## ACTION ITEM
Of all the lines below, output only those starting at the one with "You are a computer-use" and ending at the one with "Click the 총길이 column header", both ends included, exactly as written.
INFORMATION PROVIDED Block Start
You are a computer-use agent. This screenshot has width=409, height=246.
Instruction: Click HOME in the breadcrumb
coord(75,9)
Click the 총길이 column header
INFORMATION PROVIDED Block End
INFORMATION PROVIDED Block Start
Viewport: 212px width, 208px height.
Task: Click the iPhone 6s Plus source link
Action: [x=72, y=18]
INFORMATION PROVIDED Block End
INFORMATION PROVIDED Block Start
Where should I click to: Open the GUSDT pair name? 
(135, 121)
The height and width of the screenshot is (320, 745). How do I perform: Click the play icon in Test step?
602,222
INFORMATION PROVIDED Block End
## EXERCISE SOLUTION
You are a computer-use agent. This screenshot has width=409, height=246.
Instruction: Click HOME in the breadcrumb
coord(75,9)
Click the 총길이 column header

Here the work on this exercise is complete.